# RECORD LIST

========================================================================

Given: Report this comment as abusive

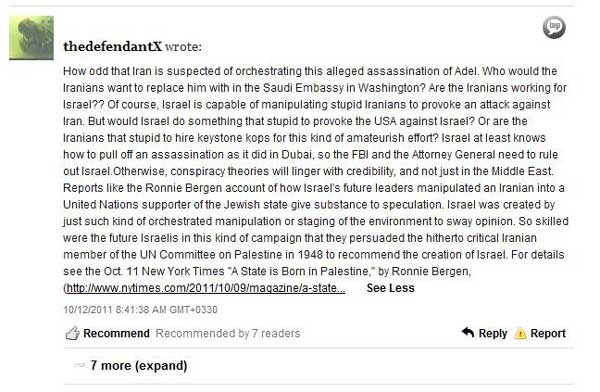Looking at the screenshot, I should pyautogui.click(x=548, y=333).
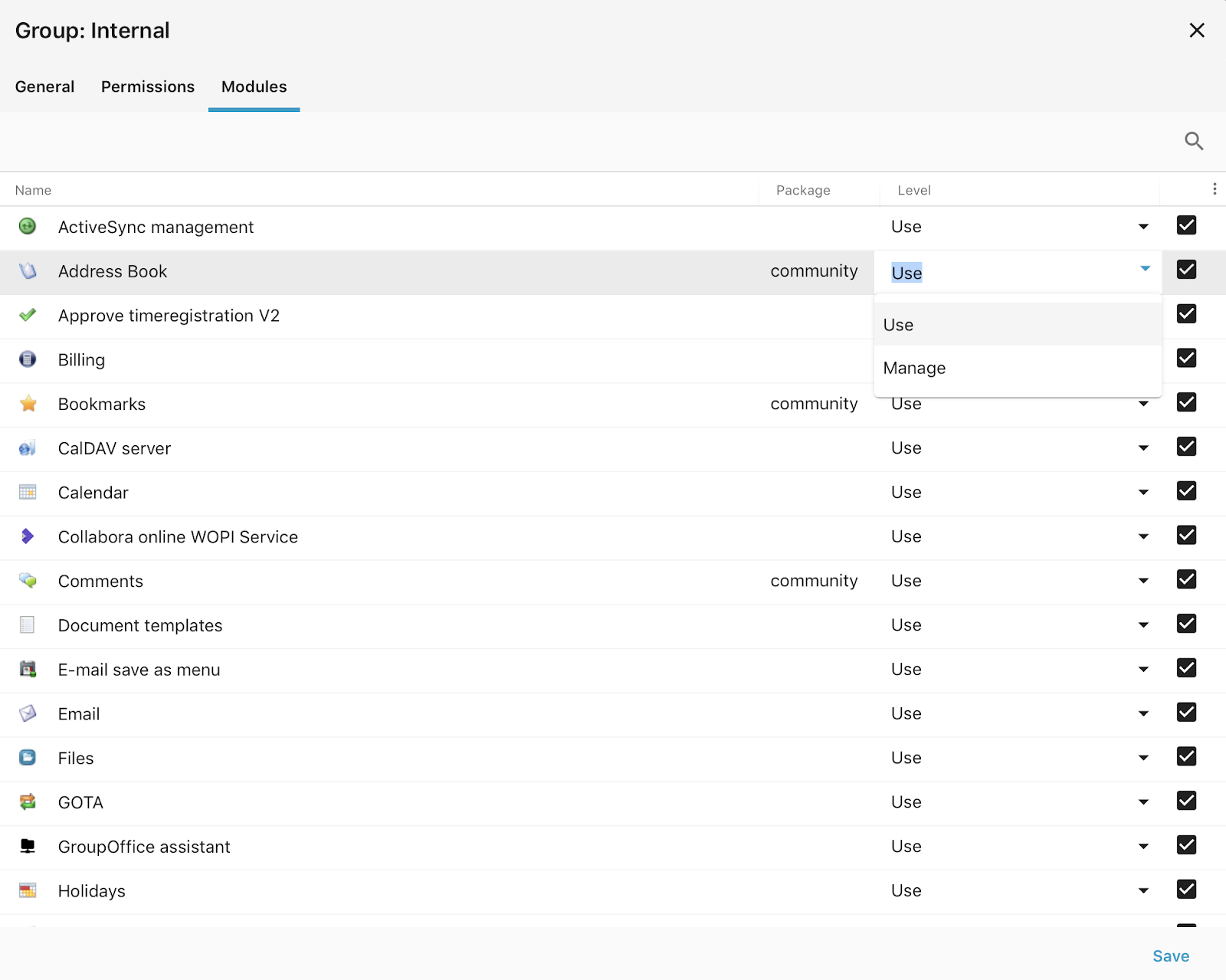Open the General tab
1226x980 pixels.
click(x=45, y=87)
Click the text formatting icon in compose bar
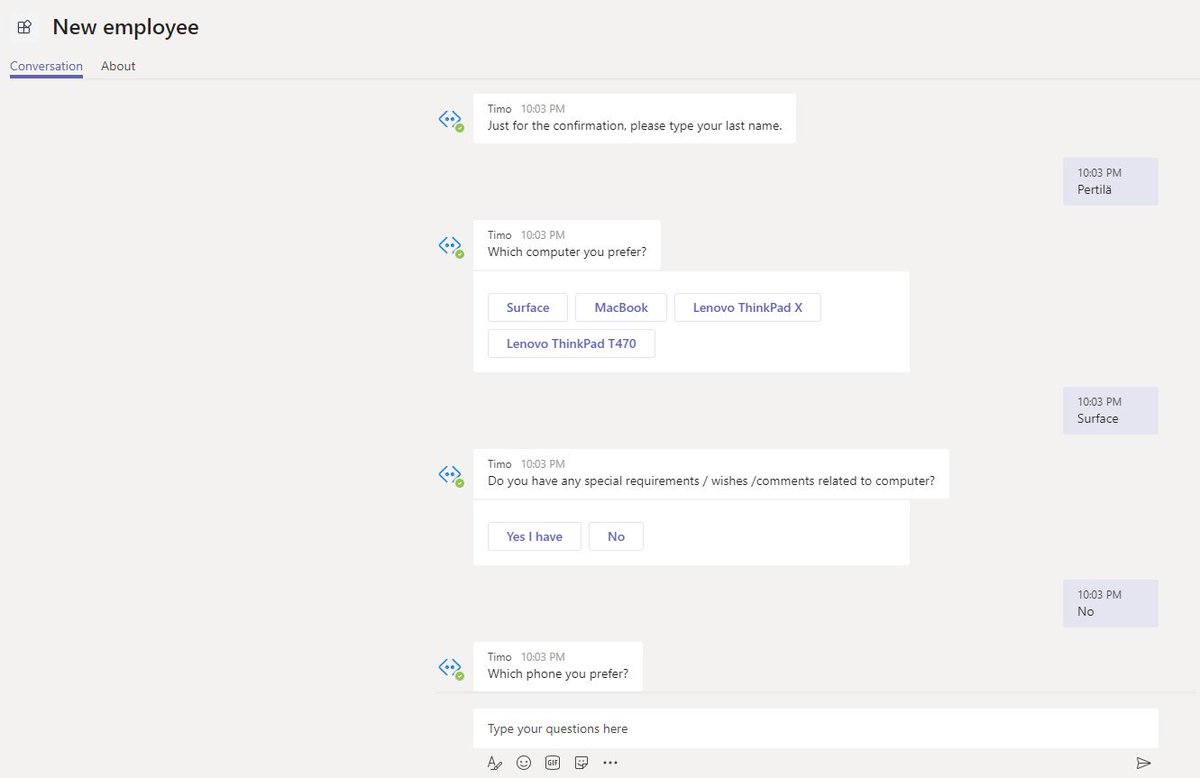Viewport: 1200px width, 778px height. pyautogui.click(x=494, y=762)
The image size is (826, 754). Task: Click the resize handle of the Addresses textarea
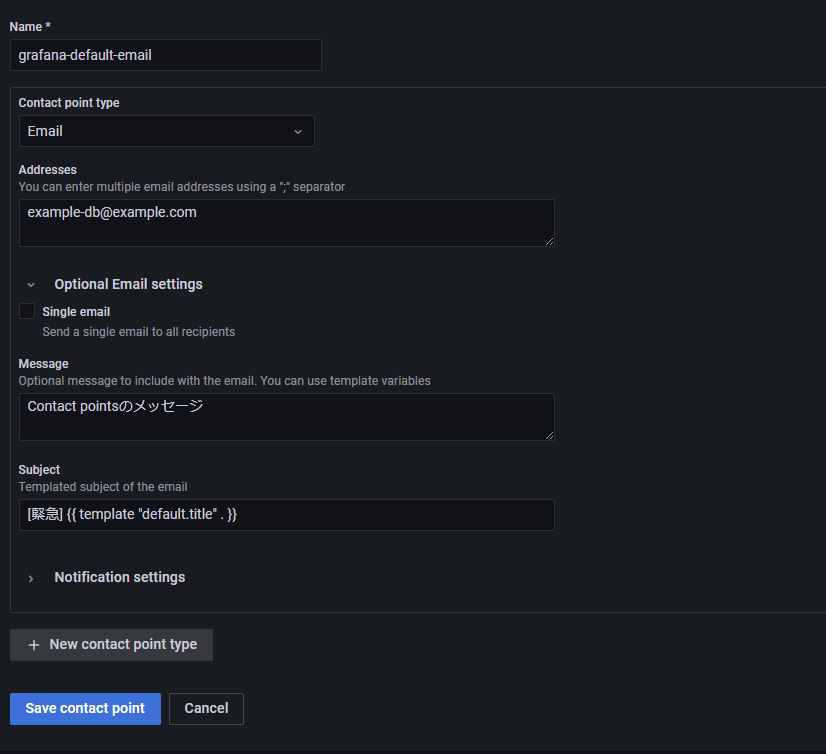click(549, 241)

========================================================================

# TASK GOAL
Could you write out the listing above again word for word, omitting the pictures?

# ANSWER TO THE EXERCISE
Given: Report this comment as abusive

Looking at the screenshot, I should pyautogui.click(x=548, y=333).
Open the General tab
1226x980 pixels.
click(x=45, y=87)
Click the text formatting icon in compose bar
Viewport: 1200px width, 778px height. pyautogui.click(x=494, y=762)
The image size is (826, 754). Task: Click the resize handle of the Addresses textarea
click(549, 241)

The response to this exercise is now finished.